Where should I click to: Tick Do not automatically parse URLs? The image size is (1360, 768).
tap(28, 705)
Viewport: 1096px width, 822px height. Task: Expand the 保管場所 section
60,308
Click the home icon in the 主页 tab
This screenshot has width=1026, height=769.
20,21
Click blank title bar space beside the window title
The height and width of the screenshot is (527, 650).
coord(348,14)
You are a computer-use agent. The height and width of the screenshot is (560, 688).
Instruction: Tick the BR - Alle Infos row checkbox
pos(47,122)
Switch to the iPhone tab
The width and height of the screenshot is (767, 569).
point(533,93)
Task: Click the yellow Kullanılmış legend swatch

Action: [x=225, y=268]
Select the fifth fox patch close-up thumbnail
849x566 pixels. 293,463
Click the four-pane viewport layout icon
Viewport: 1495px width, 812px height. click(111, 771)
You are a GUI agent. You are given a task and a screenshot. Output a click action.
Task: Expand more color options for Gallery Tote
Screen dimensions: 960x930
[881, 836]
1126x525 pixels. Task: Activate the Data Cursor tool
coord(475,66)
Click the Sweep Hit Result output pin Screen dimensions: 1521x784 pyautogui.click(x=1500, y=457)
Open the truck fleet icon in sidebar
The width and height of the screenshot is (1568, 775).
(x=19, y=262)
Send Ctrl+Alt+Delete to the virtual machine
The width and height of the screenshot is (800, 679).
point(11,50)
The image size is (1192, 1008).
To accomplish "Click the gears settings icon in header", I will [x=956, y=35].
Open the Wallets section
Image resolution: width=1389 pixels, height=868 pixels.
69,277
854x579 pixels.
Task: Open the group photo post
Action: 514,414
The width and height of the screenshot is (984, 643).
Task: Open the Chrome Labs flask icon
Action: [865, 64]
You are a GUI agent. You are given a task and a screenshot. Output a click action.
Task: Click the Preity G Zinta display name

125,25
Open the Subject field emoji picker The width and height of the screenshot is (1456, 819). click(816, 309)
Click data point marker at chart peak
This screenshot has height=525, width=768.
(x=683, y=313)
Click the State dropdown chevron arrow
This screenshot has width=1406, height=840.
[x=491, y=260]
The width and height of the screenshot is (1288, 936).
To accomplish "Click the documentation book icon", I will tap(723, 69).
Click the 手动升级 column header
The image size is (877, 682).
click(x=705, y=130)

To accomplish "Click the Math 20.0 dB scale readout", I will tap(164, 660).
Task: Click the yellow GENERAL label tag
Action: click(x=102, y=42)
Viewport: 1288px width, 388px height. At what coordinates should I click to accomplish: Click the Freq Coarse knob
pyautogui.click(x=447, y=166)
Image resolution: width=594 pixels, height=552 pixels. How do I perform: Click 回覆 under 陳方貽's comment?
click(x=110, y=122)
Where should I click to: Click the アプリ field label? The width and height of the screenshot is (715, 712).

========

What you are asked to do: Rewrite the material above with every "GUI agent" changed to "screen agent", keeping everything else the same.

Result of this task:
Where should I click to: Tick Do not automatically parse URLs? The image size is (1360, 768).
tap(28, 705)
Viewport: 1096px width, 822px height. Task: Expand the 保管場所 section
60,308
Click the home icon in the 主页 tab
This screenshot has width=1026, height=769.
20,21
Click blank title bar space beside the window title
The height and width of the screenshot is (527, 650).
coord(348,14)
You are a computer-use agent. The height and width of the screenshot is (560, 688).
Instruction: Tick the BR - Alle Infos row checkbox
pos(47,122)
Switch to the iPhone tab
The width and height of the screenshot is (767, 569).
point(533,93)
Task: Click the yellow Kullanılmış legend swatch

Action: [x=225, y=268]
Select the fifth fox patch close-up thumbnail
849x566 pixels. 293,463
Click the four-pane viewport layout icon
Viewport: 1495px width, 812px height. click(111, 771)
You are a screen agent. You are given a task and a screenshot. Output a click action.
Task: Expand more color options for Gallery Tote
Screen dimensions: 960x930
[881, 836]
1126x525 pixels. Task: Activate the Data Cursor tool
coord(475,66)
Click the Sweep Hit Result output pin Screen dimensions: 1521x784 pyautogui.click(x=1500, y=457)
Open the truck fleet icon in sidebar
The width and height of the screenshot is (1568, 775).
(x=19, y=262)
Send Ctrl+Alt+Delete to the virtual machine
The width and height of the screenshot is (800, 679).
point(11,50)
The image size is (1192, 1008).
To accomplish "Click the gears settings icon in header", I will [x=956, y=35].
Open the Wallets section
Image resolution: width=1389 pixels, height=868 pixels.
69,277
854x579 pixels.
Task: Open the group photo post
Action: 514,414
The width and height of the screenshot is (984, 643).
Task: Open the Chrome Labs flask icon
Action: [865, 64]
You are a screen agent. You are given a task and a screenshot. Output a click action.
Task: Click the Preity G Zinta display name

125,25
Open the Subject field emoji picker The width and height of the screenshot is (1456, 819). click(816, 309)
Click data point marker at chart peak
This screenshot has height=525, width=768.
(x=683, y=313)
Click the State dropdown chevron arrow
This screenshot has width=1406, height=840.
[x=491, y=260]
The width and height of the screenshot is (1288, 936).
To accomplish "Click the documentation book icon", I will tap(723, 69).
Click the 手动升级 column header
The image size is (877, 682).
click(x=705, y=130)

To accomplish "Click the Math 20.0 dB scale readout", I will tap(164, 660).
Task: Click the yellow GENERAL label tag
Action: click(x=102, y=42)
Viewport: 1288px width, 388px height. At what coordinates should I click to accomplish: Click the Freq Coarse knob
pyautogui.click(x=447, y=166)
Image resolution: width=594 pixels, height=552 pixels. How do I perform: Click 回覆 under 陳方貽's comment?
click(x=110, y=122)
Where should I click to: Click the アプリ field label? The width and height of the screenshot is (715, 712).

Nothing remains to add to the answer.